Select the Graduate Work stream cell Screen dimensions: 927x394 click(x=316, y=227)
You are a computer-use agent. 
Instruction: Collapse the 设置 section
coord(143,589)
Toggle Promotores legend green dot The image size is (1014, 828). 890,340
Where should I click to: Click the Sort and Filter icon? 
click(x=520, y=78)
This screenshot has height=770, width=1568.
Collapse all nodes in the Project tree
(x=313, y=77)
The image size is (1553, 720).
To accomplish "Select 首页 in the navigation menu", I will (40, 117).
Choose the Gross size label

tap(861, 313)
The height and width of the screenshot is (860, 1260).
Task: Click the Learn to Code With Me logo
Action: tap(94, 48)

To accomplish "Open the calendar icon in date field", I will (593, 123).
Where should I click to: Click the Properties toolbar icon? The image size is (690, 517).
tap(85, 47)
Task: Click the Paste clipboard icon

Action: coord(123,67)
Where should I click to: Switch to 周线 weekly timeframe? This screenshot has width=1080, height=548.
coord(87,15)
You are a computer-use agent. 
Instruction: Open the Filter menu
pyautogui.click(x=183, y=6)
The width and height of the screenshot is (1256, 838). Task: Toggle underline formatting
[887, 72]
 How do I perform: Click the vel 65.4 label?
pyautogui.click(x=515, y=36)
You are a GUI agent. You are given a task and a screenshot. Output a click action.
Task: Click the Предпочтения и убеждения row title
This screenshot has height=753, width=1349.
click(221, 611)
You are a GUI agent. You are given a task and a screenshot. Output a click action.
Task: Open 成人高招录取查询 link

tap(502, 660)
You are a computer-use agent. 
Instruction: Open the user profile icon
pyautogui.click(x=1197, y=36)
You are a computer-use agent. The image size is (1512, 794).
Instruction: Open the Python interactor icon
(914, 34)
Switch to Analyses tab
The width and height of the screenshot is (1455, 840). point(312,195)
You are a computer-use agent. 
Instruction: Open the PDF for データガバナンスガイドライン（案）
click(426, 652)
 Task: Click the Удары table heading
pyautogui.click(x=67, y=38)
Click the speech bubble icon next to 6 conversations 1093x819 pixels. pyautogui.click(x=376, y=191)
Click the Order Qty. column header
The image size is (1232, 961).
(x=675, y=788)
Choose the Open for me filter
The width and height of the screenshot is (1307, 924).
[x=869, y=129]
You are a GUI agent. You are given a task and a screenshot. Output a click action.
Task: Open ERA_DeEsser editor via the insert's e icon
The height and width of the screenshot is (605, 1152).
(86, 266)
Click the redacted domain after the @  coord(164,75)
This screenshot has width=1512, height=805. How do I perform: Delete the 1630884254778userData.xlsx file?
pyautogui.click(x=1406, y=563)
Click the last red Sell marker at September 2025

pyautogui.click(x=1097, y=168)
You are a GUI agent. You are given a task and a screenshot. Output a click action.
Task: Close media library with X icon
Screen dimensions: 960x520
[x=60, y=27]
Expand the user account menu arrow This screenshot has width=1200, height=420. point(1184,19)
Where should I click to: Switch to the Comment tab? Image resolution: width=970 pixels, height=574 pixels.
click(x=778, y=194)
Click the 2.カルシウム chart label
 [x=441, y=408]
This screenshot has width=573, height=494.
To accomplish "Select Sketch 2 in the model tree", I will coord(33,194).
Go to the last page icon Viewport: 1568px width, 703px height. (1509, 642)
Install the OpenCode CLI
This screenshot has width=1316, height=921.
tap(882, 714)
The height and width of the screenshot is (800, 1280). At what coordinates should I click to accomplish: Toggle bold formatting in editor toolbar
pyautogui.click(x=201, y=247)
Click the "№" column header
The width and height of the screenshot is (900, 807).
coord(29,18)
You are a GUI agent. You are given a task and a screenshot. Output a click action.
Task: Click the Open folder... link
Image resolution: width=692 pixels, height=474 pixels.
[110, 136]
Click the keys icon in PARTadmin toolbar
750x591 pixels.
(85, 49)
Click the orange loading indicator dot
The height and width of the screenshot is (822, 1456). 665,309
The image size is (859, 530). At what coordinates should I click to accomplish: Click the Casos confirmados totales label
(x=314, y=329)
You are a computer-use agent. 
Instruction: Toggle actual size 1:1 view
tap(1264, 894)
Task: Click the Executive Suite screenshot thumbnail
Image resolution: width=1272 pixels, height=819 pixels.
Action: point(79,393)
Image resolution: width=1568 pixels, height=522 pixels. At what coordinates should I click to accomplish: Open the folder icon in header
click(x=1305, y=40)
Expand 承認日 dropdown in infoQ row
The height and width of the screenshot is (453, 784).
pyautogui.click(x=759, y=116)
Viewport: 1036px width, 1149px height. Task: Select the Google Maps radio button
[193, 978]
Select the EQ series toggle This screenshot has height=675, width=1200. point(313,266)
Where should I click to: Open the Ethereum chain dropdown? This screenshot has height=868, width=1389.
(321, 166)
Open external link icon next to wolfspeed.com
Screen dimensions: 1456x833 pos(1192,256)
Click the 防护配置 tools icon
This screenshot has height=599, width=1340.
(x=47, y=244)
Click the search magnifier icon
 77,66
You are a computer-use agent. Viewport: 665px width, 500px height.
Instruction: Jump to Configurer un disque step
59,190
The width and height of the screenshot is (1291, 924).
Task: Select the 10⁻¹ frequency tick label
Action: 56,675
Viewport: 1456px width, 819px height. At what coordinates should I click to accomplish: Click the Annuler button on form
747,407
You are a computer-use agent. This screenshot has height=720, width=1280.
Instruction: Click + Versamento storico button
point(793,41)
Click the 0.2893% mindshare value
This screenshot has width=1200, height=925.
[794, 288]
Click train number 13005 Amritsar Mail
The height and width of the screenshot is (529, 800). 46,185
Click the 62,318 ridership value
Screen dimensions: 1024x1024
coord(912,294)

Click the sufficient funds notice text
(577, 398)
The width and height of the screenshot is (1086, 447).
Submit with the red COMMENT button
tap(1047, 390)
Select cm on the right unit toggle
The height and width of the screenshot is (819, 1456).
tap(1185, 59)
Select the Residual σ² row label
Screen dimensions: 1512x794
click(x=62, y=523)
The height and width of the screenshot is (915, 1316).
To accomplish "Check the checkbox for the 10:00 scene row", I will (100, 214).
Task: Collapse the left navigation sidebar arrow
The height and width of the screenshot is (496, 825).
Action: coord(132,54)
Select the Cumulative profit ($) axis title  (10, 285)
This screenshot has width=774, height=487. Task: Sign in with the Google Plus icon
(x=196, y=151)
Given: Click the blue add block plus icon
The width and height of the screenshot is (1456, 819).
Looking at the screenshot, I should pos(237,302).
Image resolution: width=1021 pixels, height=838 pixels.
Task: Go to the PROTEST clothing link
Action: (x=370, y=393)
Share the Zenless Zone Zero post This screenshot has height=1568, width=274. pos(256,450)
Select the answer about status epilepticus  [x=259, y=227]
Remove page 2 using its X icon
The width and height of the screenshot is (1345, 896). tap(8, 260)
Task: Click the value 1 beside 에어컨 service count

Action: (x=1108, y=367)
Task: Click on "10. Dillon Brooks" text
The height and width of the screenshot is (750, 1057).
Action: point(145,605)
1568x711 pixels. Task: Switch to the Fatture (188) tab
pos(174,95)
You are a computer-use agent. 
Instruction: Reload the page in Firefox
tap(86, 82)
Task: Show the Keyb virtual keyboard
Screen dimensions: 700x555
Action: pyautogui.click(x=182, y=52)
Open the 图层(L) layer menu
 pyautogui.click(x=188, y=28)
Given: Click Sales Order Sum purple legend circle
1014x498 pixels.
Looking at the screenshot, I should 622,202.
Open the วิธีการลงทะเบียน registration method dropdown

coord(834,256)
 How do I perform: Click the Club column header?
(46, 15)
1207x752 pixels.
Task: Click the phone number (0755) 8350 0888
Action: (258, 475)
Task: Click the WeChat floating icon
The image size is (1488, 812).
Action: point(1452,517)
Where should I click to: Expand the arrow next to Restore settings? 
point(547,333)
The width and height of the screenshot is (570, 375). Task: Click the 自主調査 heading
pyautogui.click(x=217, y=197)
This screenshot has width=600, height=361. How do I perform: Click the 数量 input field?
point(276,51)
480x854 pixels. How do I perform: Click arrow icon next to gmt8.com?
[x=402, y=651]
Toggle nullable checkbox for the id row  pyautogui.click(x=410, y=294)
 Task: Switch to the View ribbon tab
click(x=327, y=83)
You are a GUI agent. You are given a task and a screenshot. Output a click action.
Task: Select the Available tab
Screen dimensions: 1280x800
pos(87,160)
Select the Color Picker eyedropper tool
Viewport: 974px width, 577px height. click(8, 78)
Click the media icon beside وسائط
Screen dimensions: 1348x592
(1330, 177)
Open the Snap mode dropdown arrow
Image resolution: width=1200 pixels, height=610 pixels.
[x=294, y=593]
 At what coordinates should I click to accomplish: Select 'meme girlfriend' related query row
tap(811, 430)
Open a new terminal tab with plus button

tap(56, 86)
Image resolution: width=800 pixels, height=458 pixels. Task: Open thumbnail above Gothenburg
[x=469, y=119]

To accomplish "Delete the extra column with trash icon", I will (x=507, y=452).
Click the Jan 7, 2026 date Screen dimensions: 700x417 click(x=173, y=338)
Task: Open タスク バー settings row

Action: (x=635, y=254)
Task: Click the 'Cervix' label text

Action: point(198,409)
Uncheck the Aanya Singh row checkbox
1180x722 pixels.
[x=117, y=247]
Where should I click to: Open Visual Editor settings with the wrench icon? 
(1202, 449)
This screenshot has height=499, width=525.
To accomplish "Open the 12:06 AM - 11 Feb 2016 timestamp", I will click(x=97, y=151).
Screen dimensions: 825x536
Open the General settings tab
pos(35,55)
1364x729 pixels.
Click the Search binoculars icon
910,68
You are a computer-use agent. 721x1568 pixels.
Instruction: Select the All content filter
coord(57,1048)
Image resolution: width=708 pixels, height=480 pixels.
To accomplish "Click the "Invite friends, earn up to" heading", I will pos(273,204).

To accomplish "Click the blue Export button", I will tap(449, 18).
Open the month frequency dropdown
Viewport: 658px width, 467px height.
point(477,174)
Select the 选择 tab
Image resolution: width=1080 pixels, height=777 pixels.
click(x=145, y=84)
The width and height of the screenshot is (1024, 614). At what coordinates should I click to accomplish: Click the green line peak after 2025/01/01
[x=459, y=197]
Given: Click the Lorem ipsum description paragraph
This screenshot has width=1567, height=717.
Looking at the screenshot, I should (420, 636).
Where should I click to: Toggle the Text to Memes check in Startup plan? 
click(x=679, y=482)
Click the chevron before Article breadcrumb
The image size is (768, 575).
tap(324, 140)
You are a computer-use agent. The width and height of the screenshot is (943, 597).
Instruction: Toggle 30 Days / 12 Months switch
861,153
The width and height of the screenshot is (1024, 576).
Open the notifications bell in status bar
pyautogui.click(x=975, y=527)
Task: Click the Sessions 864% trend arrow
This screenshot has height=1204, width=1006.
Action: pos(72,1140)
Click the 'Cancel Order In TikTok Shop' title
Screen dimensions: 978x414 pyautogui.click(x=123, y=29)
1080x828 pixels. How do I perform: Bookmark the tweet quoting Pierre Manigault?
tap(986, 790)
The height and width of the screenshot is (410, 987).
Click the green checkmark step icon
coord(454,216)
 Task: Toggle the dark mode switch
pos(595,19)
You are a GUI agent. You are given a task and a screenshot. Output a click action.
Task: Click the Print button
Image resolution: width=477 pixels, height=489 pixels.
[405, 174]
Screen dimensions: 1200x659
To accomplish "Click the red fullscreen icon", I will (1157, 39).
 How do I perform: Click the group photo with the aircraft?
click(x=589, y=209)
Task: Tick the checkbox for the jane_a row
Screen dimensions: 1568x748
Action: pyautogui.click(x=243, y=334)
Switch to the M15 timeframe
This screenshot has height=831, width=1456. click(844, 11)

> [WHAT IS ASKED]: Reproduce the items word for word, from the very first line down to the line that contains "coord(87,15)", including that line.

> [RESULT]:
Select the Graduate Work stream cell Screen dimensions: 927x394 click(x=316, y=227)
You are a computer-use agent. 
Instruction: Collapse the 设置 section
coord(143,589)
Toggle Promotores legend green dot The image size is (1014, 828). 890,340
Where should I click to: Click the Sort and Filter icon? 
click(x=520, y=78)
This screenshot has height=770, width=1568.
Collapse all nodes in the Project tree
(x=313, y=77)
The image size is (1553, 720).
To accomplish "Select 首页 in the navigation menu", I will (40, 117).
Choose the Gross size label

tap(861, 313)
The height and width of the screenshot is (860, 1260).
Task: Click the Learn to Code With Me logo
Action: tap(94, 48)

To accomplish "Open the calendar icon in date field", I will (593, 123).
Where should I click to: Click the Properties toolbar icon? The image size is (690, 517).
tap(85, 47)
Task: Click the Paste clipboard icon

Action: coord(123,67)
Where should I click to: Switch to 周线 weekly timeframe? This screenshot has width=1080, height=548.
coord(87,15)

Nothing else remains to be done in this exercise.